In this tutorial we will do the basic steps required to analyze the source levels of some ship transits.

.. dropdown:: Initialization code

    .. code-block:: python

        >>> import uwacan
        >>> from pathlib import Path
        >>> import plotly.graph_objects as go

        >>> data_path = Path(r"D:\ShipMeasurement")

Ship track
----------
Since we will analyze transits of a ship and compute the source level,
we need to know how the ship has traveled.
We load a position track from a file::

    >>> track = uwacan.Track.read_blueflow(data_path / "blueflow.csv")
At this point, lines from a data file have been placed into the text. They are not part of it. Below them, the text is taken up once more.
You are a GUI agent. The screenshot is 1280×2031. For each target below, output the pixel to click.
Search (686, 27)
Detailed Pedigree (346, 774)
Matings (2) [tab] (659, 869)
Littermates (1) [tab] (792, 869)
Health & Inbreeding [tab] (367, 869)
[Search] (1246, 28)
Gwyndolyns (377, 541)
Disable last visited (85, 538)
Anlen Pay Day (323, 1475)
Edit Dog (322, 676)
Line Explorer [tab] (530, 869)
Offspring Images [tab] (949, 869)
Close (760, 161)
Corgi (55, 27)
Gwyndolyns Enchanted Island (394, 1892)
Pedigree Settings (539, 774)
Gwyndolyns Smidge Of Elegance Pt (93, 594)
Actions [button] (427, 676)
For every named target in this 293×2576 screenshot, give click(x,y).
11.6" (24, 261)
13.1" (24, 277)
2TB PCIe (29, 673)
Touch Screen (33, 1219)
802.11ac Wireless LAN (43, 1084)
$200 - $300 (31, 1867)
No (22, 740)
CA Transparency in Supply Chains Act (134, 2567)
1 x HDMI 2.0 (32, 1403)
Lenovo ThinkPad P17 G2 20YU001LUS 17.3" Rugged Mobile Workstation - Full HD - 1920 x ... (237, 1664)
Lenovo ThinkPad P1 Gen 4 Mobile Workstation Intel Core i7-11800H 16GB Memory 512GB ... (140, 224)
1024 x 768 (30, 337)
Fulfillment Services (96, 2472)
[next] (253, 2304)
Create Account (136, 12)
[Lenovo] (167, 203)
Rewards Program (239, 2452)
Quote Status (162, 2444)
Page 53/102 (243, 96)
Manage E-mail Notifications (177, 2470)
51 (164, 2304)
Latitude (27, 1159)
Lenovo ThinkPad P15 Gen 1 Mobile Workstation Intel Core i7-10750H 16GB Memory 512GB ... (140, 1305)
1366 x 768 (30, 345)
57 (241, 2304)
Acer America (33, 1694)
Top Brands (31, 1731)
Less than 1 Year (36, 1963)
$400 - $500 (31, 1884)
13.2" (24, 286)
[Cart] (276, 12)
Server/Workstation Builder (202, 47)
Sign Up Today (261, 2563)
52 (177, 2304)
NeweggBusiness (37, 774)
This returns a `uwacan.Track` object, which has many useful methods to select specific portions, calculate distances, etc.
The track can quickly be visualized on a map as::

    >>> fig = track.make_figure()
    >>> fig.add_trace(track.plot())

.. only:: development

    .. code-block:: python

        fig = track.make_figure()
        fig.add_trace(track.plot())
        fig.write_html(
            "docs/user/plots/simple_ship_transits_track.html",
            include_plotlyjs="cdn",
            full_html=False,
            default_width="100%",
            post_script=""
            "window.addEventListener('load', function() {"
            "    window.dispatchEvent(new Event('resize'));"
            "});"
        )

.. raw:: html
    :file: plots/simple_ship_transits_track.html

Sensors
-------
To calculate ship source levels, we need information about the `~uwacan.sensor`
that were used to measure the sound.
The main information needed is the sensor sensitivity and its location::

    >>> sensor = uwacan.sensor(
    ...     "SoundTrap 1",
    ...     sensitivity=-180,
    ...     latitude=57.62325,
    ...     longitude=11.57790,
    ...     depth=40,
    ... )

In ``uwacan``, sensors always have to be labeled.

Recordings
----------
Recordings are object is responsible for loading time-data from disk,
and performs conversions from the data storage format to physical units::

    >>> recording = uwacan.recordings.SoundTrap.read_folder(
    ...     data_path / "SoundTrap 1",
    ...     sensor=sensor,
    ...     time_compensation=7200,
    ... )

Some common recording types are implemented in `uwacan.recordings`.
In this example, the recording unit was not set up to use UTC, so we include a 2 hour time compensation.

Background noise
----------------
Background noise should also be recorded and compensated for.
A background noise compensation can be created using the `uwacan.background.Background`
class, but it needs a spectrum to work with.
We can create a suitable spectrum by first computing a spectrogram from time data,
then averaging it over time::

    >>> time_data = recording.subwindow(center="2023-08-30 12:00:00z", duration=60).time_data()
    >>> spectrogram = uwacan.analysis.Spectrogram(
    ...     time_data,
    ...     bands_per_decade=10,
    ...     min_frequency=20,
    ...     max_frequency=40_000,
    ... )
    >>> spectrum = spectrogram.mean("time")
    >>> background_noise = uwacan.background.Background(spectrum)

Propagation model
-----------------
To compute the source level from received levels, we also need a propagation model.
There are a couple simple models implemented in `uwacan.propagation`::

    >>> propagation_model = uwacan.propagation.SeabedCriticalAngle(
    ...     water_depth=50,
    ...     substrate_compressional_speed=1600,
    ...     speed_of_sound=1503,
    ... )
    >>> track["depth"] = 5

Since this propagation model needs the source depth, we specify the depth in the
position track for the ship.

Filterbank
----------
Finally, we need to specify what type of filterbank should be used to
compute the frequency spectrum from the time data::

    >>> filterbank = uwacan.Filterbank(
    ...     frame_overlap=0.5,
    ...     bands_per_decade=100,
    ...     hybrid_resolution=0.2,
    ...     min_frequency=5,
    ...     max_frequency=40e3,
    ... )

Transits
--------
Our main interest here is to calculate the ship source level from a number
of controlled transits.
A `uwacan.Transit` is a collection of both a `~uwacan.recordings.Recording` and a `~uwacan.Track`::

    >>> transit = uwacan.Transit(recording, track)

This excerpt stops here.